*** Opening INFORMATION ***
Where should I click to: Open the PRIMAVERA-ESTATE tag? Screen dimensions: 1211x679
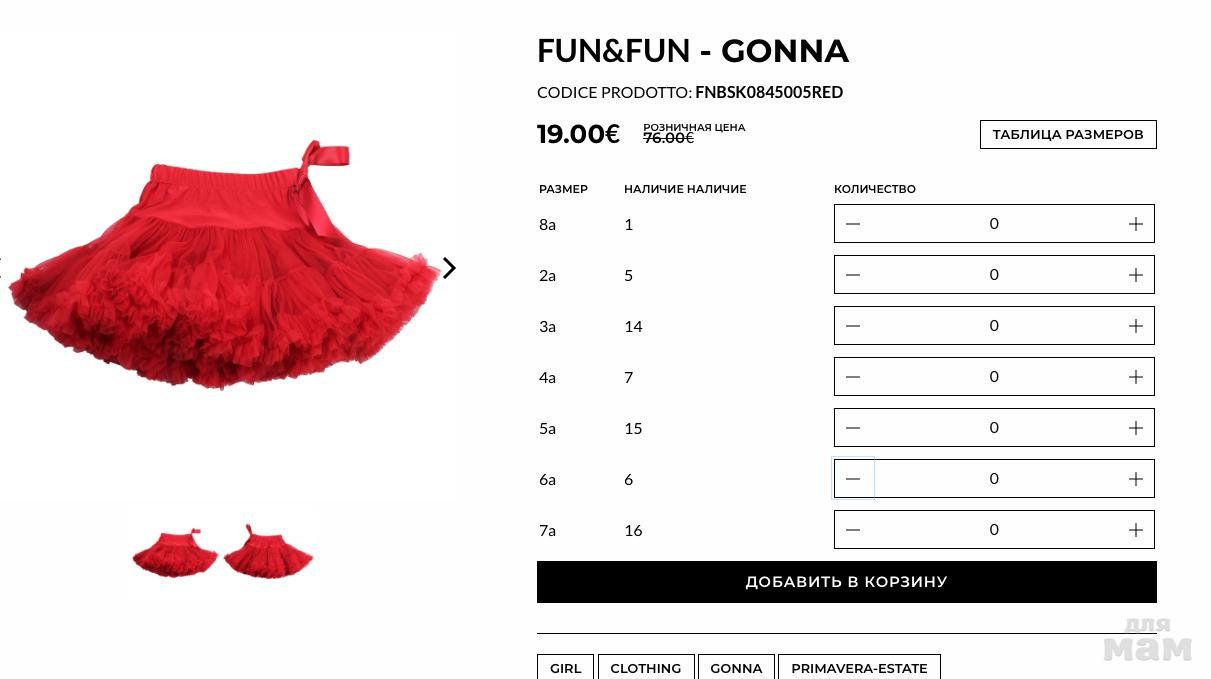[859, 668]
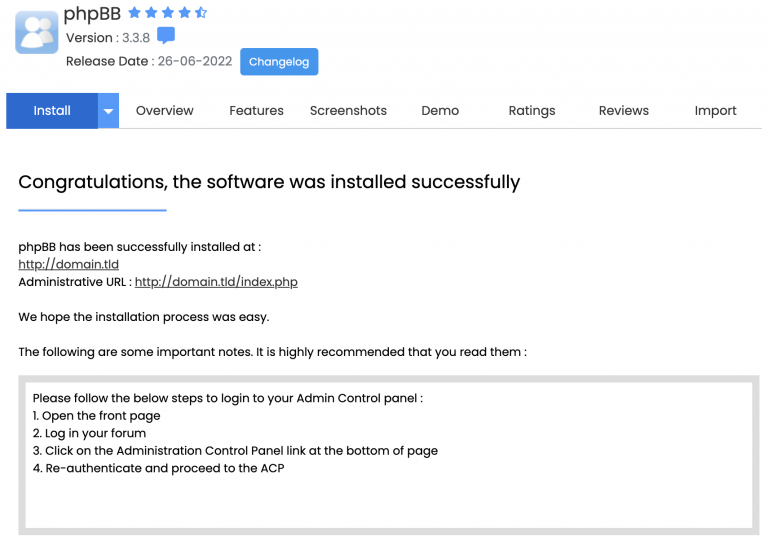Go to the Demo tab
The width and height of the screenshot is (768, 545).
(440, 111)
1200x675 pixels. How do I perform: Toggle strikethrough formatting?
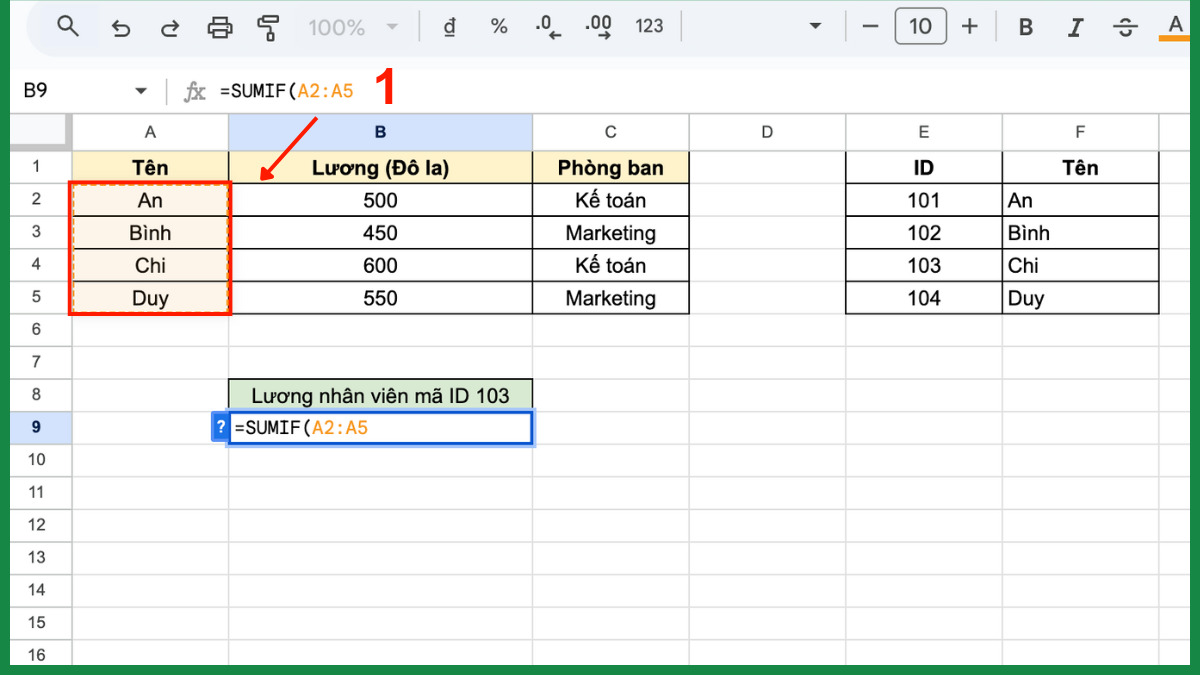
*** Closing INFORMATION ***
* **TASK ITEM**: Return all of the data exactly as written, and drop the pictures.

* **RESPONSE**:
Where should I click to: Open the PRIMAVERA-ESTATE tag? Screen dimensions: 1211x679
[859, 668]
Go to the Demo tab
The width and height of the screenshot is (768, 545).
(440, 111)
1200x675 pixels. How do I perform: Toggle strikethrough formatting?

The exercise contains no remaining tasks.